In previous times of crisis, said Denise Anderson, CEO of Health-ISAC, the healthcare sector realized how reliant it is on too few major suppliers. Those times includes non-cyber related circumstances, such as in the aftermath of Hurricane Maria in 2017 and when the coronavirus pandemic disrupted supply chains, she said.
But the Change Healthcare incident revealed the degree of reliance on major IT vendors – and the domino effect that can happen – at a scope not seen before.
“In many cases, organizations aren’t aware of the concentration risk of so many of the organizations relying on one vendor for a particular item or process,” she said.
“So, understanding the risks. Whether they are concentration, geographic or other is really important, and it takes a partnership between private sector and public sector to identify what those risks are and then how to address them.”
In the video interview with ISMG, Anderson and Weiss also discuss:
- Health-ISAC’s activities, including its threat intelligence work and its new internship program for budding cyber professionals;
- How cyber information-sharing practices – and the obstacles to them – differ across the globe;
- Major attack vectors, vulnerabilities and scams that affect the healthcare sector;
- The cybersecurity challenges that smaller and under-resourced healthcare providers face;
- The Department of Health and Human Services’ cybersecurity performance goals for the healthcare sector.
Anderson chairs the National Council of ISACs.
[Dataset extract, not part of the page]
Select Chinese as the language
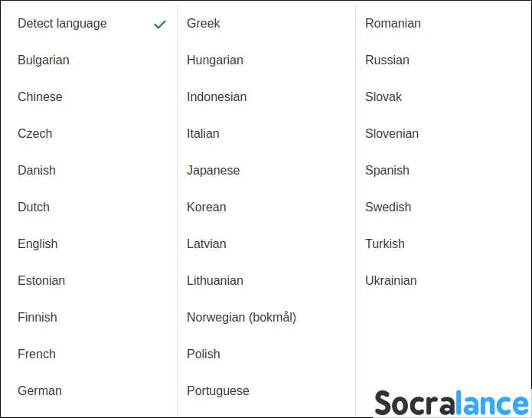The height and width of the screenshot is (418, 532). pyautogui.click(x=40, y=97)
She also serves as a health sector representative to the National Cybersecurity and Communications Integration Center, which is a Department of Homeland Security-led coordinated watch and warning center. Anderson serves on the board of the Global Resilience Federation and is a member of the Cyber Future Foundation. Prior to Health-ISAC, she was vice president of Financial Services-ISAC.
Weiss has over 25 years of experience in information security. He began his career with the National Security Agency, conducting penetration tests of classified networks. He created and ran Citigroup’s Cyber Intelligence Center and was a senior vice president executive with Bank of America’s Global Information Security team.